Dagli esordi - giocati decisamente in un campo indie venato di emo-punk, essenziale, melodico e aggressivo al tempo stesso, incazzato contro la diffusa e ahimè troppo tollerata misoginia - fino ad oggi, la band non sembra la stessa, eppure lo è. E allora appare chiaro come il meraviglioso secondo album che dicevamo, fosse davvero uno snodo di passaggio per le tre ragazze australiane, un ponte verso un mondo che oggi ruota ancora attorno alla triade basso chitarra batteria ma lo fa allargando quasi sempre lo sguardo, rallentando i tempi, dilatando le canzoni, studiando strutture in crescendo, rivestendole di eleganza misurata e virando verso uno stile in cui si intravede, nel fondo, un solido retroterra folk rock "classico". E' la medesima strada percorsa da Waxahatchee, se ci pensate, e sicuramente - pur sacrificando in parte quella rabbia comunicativa di immediata forza - è una strada che potremmo anche chiamare semplicemente "maturazione". Ed è un po' l'area d'azione di un'altra band a trazione femminile che ha ormai schiere di adoratori ovunque come i Big Thief. 

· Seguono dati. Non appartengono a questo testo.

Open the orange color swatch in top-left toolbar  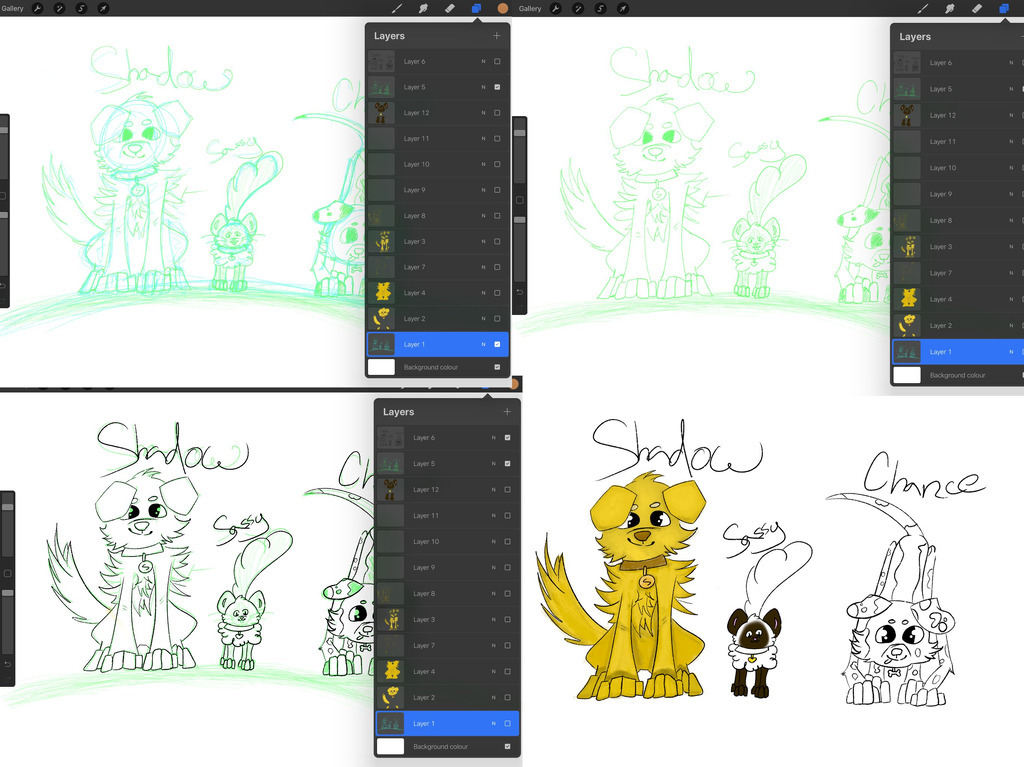[503, 8]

Le canzoni ci sono, in Running With The Hurricane: potentemente rotonde, delicate e penetranti come sempre, oggi più lavorate che in passato, come è giusto che sia. E c'è, sempre più dirompente, trascinante, spettacolare, la voce di Georgia Maq, che delle Camp Cope è davvero il motore attorno a cui tutto gira come un ingranaggio perfetto. In pezzi come Blue, o The Mountain, o The Screaming Planet (giusto per citare tre numeri fra loro piuttosto diversi) è contenuta una tonnellata di storia di cantautorato presente e passato, che si mescola e scalpita ed esce dalla gola miracolosa di Georgia con una naturalezza ed un'onestà che pochi possono vantare. 

Un album che forse non piacerà a tutti quelli che si erano innamorati delle tre di Melbourne già al loro debutto, ma che è indubbiamente un'opera importante, formalmente ineccepibile, di grande fascino e scabra raffinatezza.